En la habitación, Ángeles yacía en la cama. Desde que despertó de su sueño, había estado dando vueltas sin poder volver a conciliar el sueño.
De repente, escuchó a su pequeño perro ladrar con una energía inusual. Ángeles se puso un abrigo sobre los hombros, se calzó con lo primero que encontró y abrió la puerta para ver qué sucedía.
Tenía miedo de que Maristela viniera en medio de la noche a vengarse. ¿Y si intentaba prender fuego a la casa?
Pero lo que Ángeles jamás imaginó fue que, en el momento en que abrió la puerta, lo vio a él. Una figura alta, esbelta y con un porte que parecía no encajar en absoluto con el resto del pueblo. Irradiaba una presencia fría y autoritaria, noble y opresiva al mismo tiempo.
Bajo la luz de la luna, aquel rostro hipnótico parecía sacado de un sueño, con unos rasgos tan perfectos y unos ojos tan seductores que resultaban casi irreales.
Ángeles abrió los ojos de par en par, completamente sorprendida al ver a Vicente allí.
En un instante, las imágenes de aquella noche llena de pasión inundaron su mente. Los recuerdos de un choque de emociones desbordantes.
Un deseo llevado al límite y ese intercambio tan ardiente que parecía una explosión de fuegos artificiales.
Ángeles sacudió la cabeza para detenerse. No podía permitirse seguir pensando en eso.
En el patio cercado por una valla de bambú, las manos largas y elegantes de Vicente sujetaban al cachorro por la piel del cuello. Sus dedos, delgados y bien definidos, con venas prominentes, eran casi hipnóticos.
En sus manos, el pequeño perro, que antes ladraba con tanta energía, ahora parecía asustado y solo emitía pequeños gemidos lastimeros.

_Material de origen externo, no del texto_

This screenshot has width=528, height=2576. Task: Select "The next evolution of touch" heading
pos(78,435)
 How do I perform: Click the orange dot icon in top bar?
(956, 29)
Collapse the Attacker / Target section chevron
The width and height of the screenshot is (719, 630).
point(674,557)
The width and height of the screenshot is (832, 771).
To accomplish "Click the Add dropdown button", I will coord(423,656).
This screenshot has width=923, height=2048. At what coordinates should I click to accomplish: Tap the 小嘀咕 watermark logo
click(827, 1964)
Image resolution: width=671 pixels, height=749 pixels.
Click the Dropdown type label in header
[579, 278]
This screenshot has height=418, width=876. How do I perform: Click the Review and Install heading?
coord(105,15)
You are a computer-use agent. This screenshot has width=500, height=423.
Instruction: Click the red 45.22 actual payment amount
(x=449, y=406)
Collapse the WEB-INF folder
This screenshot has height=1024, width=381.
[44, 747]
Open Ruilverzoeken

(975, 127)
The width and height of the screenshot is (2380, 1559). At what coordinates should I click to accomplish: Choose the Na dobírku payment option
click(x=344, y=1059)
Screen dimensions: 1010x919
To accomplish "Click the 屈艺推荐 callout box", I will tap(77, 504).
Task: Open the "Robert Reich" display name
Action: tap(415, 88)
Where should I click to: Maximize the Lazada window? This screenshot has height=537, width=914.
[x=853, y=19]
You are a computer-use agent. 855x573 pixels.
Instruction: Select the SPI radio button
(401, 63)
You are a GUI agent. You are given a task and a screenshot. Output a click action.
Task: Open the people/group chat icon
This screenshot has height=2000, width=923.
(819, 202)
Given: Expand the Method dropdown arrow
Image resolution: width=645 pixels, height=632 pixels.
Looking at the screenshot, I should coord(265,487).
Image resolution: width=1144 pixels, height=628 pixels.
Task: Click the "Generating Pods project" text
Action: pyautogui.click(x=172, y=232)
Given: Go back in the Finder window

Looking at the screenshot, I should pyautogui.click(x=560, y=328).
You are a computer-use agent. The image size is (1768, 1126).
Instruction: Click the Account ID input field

Después de un momento, Vicente dejó al cachorro en el suelo. Sus ojos de un tono profundo y frío, con un brillo particular, se fijaron directamente en Ángeles.
Ella forzó una risa nerviosa. —Qué... qué coincidencia, ¿no?
—No es coincidencia. —Vicente habló despacio, con calma, dando un paso tras otro hacia ella. —He venido especialmente a atraparte.
Remarcó con énfasis la palabra "atrapar".
Un escalofrío recorrió la espalda de Ángeles, quien de inmediato giró sobre sus talones y echó a correr.
Alzira, la anciana con la que vivía, seguía durmiendo dentro de la casa. Aunque tenía el sueño ligero, su descanso era profundo, y Ángeles no quería despertarla ni preocuparla. Por eso, en lugar de entrar de nuevo a la casa, giró en dirección al patio, saltó con agilidad el madero de la cerca y corrió a toda velocidad hacia la colina detrás de la casa.
Vicente no parecía tener prisa. Incluso dejó escapar un par de risas burlonas.